Give the number of lines in the entries below that hold "will", with no accompanying words.

Stored entries:
::::::::

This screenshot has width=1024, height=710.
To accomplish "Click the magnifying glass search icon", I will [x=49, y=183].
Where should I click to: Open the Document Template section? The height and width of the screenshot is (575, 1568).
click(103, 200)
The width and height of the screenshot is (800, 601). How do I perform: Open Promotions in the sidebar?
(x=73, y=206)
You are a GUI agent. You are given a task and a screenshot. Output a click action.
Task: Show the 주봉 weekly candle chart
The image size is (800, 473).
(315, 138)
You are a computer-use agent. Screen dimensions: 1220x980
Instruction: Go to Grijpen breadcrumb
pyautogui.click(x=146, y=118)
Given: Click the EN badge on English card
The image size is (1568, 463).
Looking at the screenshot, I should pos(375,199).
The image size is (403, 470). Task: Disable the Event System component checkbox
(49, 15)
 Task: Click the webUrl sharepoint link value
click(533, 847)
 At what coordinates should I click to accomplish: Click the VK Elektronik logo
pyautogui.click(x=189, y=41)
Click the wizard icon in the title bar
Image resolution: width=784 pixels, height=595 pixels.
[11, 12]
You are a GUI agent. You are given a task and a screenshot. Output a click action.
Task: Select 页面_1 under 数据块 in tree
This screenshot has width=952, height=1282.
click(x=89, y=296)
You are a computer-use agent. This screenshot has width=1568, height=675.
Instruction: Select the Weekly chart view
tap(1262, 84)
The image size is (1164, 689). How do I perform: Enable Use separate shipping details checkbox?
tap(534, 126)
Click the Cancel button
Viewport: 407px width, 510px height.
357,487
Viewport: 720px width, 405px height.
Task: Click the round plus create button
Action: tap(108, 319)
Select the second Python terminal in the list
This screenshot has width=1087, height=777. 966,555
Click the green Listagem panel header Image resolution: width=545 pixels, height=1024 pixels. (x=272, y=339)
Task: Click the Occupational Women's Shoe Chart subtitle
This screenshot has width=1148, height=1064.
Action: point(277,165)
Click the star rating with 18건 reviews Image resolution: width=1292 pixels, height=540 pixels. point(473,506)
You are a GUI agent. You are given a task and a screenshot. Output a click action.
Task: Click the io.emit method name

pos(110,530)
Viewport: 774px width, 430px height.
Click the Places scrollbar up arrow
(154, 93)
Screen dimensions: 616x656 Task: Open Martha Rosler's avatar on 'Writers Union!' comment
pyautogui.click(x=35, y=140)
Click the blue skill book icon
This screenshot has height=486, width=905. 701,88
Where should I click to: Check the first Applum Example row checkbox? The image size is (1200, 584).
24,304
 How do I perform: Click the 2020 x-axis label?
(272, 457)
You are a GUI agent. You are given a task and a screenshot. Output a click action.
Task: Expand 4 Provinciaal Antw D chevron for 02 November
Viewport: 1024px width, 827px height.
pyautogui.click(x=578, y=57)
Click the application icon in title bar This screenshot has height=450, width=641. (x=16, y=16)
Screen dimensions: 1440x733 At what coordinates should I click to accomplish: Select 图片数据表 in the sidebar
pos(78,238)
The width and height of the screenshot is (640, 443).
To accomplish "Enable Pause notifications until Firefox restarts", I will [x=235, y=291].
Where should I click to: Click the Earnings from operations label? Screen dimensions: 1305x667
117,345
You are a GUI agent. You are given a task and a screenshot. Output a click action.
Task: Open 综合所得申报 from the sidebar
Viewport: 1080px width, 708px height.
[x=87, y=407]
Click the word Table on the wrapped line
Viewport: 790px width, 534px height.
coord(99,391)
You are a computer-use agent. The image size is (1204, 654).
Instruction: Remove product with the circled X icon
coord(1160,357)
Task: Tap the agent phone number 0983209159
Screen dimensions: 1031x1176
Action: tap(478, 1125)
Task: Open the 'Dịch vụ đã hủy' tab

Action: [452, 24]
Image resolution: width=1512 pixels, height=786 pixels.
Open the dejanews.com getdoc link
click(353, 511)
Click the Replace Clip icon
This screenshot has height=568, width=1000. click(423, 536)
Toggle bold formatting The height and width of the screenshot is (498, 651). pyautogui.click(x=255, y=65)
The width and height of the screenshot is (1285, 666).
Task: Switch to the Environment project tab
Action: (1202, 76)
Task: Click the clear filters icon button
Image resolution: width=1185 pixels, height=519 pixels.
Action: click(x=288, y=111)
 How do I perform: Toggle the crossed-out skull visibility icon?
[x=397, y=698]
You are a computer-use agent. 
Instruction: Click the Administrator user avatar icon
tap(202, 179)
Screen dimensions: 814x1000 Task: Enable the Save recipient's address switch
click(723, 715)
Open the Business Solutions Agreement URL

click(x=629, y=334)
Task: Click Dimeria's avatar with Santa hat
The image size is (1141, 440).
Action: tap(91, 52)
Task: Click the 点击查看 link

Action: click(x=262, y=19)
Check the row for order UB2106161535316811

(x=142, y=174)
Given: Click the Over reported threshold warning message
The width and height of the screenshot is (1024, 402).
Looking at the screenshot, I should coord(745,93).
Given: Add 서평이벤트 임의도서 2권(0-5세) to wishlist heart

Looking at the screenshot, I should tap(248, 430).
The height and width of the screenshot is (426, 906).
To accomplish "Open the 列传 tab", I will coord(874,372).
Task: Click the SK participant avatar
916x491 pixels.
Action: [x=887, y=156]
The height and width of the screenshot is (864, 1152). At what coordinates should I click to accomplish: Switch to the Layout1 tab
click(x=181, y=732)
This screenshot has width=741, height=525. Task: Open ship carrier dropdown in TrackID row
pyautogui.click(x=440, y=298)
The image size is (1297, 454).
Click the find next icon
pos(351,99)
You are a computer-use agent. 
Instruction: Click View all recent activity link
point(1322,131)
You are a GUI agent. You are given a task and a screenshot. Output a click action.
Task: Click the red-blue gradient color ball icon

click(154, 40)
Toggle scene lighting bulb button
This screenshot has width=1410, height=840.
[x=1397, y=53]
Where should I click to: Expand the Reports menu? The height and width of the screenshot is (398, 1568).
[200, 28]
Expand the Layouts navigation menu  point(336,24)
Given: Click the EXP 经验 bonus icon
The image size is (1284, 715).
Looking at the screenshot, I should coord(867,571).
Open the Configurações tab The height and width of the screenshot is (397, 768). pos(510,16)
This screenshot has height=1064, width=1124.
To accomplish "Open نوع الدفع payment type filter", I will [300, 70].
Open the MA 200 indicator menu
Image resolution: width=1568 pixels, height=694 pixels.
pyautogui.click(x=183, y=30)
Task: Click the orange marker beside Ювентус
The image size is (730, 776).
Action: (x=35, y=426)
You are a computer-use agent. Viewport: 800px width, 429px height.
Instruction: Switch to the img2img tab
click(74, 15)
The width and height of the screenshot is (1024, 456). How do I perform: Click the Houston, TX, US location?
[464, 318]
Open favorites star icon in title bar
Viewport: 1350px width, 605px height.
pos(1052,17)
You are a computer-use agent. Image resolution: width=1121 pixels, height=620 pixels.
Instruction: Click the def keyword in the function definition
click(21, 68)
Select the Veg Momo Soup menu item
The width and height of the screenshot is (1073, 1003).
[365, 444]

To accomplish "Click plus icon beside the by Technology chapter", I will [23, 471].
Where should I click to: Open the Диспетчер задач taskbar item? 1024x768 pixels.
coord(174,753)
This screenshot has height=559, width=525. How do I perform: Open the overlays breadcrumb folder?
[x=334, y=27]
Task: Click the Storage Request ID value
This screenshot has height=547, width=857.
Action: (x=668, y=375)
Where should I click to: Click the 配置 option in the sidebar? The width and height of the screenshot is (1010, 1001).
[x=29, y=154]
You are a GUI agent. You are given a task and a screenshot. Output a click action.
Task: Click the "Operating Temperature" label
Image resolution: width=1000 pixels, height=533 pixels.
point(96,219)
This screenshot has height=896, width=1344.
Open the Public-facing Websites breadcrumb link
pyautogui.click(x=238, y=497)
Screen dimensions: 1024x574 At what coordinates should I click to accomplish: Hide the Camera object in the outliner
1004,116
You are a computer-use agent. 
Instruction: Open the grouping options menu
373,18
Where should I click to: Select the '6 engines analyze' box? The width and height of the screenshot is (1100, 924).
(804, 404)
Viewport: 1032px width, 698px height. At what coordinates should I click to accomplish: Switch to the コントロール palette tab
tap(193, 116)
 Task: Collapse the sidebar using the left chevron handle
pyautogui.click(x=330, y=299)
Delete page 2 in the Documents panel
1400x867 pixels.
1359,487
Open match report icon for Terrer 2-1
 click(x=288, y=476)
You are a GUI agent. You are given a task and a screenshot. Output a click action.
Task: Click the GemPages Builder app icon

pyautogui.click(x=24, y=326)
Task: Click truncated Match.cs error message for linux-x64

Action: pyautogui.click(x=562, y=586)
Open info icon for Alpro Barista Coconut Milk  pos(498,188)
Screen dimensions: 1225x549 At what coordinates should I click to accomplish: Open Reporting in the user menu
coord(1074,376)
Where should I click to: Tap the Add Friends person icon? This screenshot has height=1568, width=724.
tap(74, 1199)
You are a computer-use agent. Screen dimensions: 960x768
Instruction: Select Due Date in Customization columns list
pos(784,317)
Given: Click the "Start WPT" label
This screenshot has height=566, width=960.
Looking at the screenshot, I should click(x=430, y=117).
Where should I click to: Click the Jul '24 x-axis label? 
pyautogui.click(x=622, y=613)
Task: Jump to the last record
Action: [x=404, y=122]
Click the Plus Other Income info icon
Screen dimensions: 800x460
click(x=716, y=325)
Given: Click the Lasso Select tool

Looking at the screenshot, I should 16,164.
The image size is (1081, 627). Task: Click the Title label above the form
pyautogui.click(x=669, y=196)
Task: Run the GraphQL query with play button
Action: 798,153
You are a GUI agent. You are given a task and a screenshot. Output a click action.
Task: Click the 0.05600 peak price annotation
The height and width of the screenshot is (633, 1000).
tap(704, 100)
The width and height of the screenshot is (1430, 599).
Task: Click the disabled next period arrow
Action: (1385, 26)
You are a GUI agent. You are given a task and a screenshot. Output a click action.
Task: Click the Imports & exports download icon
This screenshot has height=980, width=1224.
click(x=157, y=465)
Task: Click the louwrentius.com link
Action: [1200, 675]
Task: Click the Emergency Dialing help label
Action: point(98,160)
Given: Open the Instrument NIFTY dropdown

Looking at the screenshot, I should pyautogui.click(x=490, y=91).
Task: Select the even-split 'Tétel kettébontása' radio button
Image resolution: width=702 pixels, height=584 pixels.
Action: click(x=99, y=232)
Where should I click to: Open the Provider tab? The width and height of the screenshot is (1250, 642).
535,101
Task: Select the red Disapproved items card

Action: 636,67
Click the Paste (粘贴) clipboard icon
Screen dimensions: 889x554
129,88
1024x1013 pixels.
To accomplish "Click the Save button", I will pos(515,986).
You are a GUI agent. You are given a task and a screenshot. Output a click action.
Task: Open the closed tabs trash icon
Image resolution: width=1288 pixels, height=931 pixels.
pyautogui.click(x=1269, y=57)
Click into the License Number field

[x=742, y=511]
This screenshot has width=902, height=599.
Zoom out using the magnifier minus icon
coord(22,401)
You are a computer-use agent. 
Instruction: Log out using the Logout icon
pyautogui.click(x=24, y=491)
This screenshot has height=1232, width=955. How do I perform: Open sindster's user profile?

::::::::

◆ Output ◆
6